Let’s begin with the predominant narrative on Bitcoin today: Bitcoin replaces gold as a store of value. A 2019 study by Arca demonstrates how “gold mining in terms of crude oil usage accounts for 0.27% of worldwide oil consumption (directly comparable to Bitcoin’s electricity share)”. This approximation of equal environmental costs comes before factoring in gold transportation, storage, etc., in addition to the energy mix concept previously addressed. It also doesn’t account for decentralized finance’s ability to replace enormous shares of the traditional financial systems which expend energy across countless verticals. Bank branches, capital expenditures, employee commutes, aluminum mining, currency smelting, distribution, custody, etc. are just a few of the ways the legacy financial system expends energy to uphold a far less egalitarian and convenient monetary system. By virtue of being more perfectly scarce, more durable, and easier to transport, Bitcoin’s “distributed ledger technology” reduces the friction associated with gold’s (and other financial instruments’) existing use cases while opening new possibilities through its composability in smart contracts. The resulting reduction in friction allows financial systems to scale, accelerating financial inclusion for the “unbanked” and “underbanked”, as described in Deloitte’s Inside magazine issue 19

Equalizing access to financial services is not only a moral imperative, but an economic interest for all global-minded citizens. Many governments around the world practice ineffective and even abusive monetary policies that stifle innovation, such as in Venezuela. As the Venezuelan bolivar collapses, people are investing in food and water and resorting to bartering to preserve their purchasing power. These ancient ways of storing and exchanging value are clearly inefficient, and regression towards their use robs people of their life savings, time, and humanity. As we progress towards an increasingly globalized world, the billions left behind under such tumultuous economic conditions have little chance of realizing their potential. As a result, we all suffer.

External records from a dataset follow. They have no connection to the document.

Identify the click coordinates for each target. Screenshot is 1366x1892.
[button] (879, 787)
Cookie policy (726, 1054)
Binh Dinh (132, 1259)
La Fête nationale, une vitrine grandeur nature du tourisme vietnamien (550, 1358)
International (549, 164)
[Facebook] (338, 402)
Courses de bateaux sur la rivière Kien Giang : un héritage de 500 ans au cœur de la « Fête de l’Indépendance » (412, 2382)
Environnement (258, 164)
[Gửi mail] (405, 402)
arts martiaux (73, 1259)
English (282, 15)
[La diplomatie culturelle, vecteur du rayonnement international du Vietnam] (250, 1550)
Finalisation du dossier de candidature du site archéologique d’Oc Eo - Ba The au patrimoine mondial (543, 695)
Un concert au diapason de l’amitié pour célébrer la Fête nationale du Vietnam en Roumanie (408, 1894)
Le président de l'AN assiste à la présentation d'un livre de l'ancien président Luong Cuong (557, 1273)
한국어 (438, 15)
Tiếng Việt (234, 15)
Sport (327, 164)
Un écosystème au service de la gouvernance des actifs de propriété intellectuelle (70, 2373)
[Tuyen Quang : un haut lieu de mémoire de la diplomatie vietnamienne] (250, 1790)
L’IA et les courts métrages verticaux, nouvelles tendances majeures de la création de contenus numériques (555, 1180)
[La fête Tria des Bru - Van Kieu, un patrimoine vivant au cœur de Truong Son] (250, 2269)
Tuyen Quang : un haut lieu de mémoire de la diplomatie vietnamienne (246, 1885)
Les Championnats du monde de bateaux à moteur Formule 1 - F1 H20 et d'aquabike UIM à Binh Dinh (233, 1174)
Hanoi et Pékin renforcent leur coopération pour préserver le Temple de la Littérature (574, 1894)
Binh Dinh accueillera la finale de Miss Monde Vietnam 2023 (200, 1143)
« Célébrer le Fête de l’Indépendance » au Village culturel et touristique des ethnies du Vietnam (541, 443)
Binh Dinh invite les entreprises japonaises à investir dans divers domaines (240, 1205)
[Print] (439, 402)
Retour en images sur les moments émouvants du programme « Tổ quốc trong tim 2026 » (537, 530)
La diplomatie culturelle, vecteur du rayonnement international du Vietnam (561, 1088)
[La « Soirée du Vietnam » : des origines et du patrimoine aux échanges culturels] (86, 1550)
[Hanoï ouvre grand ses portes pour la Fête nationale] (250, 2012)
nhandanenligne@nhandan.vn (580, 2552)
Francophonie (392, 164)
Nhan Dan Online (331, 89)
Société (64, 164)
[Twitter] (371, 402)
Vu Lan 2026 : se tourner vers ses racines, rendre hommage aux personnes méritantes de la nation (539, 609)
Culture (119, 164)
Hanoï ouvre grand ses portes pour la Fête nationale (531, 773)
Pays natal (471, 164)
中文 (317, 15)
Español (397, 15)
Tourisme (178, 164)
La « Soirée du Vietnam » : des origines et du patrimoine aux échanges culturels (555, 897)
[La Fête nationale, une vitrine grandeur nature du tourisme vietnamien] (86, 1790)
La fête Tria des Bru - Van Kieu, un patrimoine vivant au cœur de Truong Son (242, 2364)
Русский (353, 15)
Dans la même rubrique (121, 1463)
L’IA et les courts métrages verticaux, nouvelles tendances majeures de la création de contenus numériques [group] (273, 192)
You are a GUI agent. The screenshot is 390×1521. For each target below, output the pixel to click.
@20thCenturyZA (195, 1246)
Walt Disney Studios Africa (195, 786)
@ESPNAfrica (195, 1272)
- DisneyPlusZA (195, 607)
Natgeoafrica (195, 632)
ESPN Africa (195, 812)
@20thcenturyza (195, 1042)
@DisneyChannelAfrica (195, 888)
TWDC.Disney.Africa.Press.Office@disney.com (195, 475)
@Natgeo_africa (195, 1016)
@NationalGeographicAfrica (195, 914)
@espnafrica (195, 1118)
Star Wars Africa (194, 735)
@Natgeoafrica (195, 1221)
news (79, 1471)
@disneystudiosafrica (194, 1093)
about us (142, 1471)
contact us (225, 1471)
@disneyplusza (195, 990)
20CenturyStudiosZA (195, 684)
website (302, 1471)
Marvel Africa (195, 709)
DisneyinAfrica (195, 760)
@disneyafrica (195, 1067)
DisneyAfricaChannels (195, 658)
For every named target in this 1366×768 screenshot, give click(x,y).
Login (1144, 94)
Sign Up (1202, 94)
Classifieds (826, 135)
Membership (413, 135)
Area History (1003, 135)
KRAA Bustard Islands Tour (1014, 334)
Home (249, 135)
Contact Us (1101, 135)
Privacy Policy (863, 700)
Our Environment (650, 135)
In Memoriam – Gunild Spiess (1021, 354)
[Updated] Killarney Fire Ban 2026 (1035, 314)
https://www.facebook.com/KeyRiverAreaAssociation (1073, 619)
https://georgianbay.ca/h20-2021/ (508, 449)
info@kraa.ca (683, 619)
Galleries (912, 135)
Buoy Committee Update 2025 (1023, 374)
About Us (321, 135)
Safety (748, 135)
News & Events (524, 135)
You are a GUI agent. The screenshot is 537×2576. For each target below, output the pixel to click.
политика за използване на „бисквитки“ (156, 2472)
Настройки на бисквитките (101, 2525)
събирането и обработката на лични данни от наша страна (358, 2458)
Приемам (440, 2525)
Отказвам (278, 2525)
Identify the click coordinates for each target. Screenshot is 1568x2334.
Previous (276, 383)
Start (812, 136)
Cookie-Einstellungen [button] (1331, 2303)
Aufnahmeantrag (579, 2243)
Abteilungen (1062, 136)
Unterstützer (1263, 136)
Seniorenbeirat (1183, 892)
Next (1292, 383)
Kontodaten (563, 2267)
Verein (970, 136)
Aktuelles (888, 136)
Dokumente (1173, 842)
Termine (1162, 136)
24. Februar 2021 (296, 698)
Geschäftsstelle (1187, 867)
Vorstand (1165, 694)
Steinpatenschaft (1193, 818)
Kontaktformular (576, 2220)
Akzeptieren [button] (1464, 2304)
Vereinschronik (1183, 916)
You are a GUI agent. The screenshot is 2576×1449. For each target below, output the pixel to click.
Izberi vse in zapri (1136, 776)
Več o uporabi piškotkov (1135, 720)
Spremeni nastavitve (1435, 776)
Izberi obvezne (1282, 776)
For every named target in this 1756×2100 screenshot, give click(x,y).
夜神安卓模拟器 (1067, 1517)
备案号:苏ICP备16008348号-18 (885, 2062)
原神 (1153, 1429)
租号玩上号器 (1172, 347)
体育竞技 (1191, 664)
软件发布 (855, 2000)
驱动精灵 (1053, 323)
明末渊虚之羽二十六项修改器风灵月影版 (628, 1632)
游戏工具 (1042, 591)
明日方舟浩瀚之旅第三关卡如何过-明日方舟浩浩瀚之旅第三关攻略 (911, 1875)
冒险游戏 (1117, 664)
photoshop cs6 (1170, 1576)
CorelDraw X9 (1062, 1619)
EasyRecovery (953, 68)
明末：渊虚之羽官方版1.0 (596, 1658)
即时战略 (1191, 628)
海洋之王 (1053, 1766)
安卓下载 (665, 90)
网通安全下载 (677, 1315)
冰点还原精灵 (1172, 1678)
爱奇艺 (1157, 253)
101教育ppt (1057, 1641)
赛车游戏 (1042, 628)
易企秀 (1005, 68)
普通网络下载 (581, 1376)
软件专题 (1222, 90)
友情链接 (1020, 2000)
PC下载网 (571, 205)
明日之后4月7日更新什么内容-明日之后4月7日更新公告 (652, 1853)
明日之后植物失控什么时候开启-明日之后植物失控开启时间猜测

In 1999, Forbes published an article titled, “Dig more coal — the PCs are coming”. In retrospect, these old skepticisms seem absurd. Inevitably, disruptive technologies create fear, uncertainty, and doubt—especially among those who hold stake in the aging systems. Like JP Morgan in 2017, incumbents cry foul until they realize what’s happening. “If you can’t beat them, join them” would make a great title for a memoir of these times in which financial institutions are piling into the crypto universe.

At Sarson Funds, we are not dogmatic about crypto investments. Our role is to provide evidence-based educational content on the rapidly developing realm of crypto assets while managing a broad set of portfolios for investors. We deeply respect the complexity of these emerging markets. Accordingly, we carefully choose which crypto projects we back. Though many projects will rise and fall in the coming years, a fundamental truth remains: We are dedicated to championing a future where all global citizens are united by access to fair monetary systems, financial services, and digital sovereignty.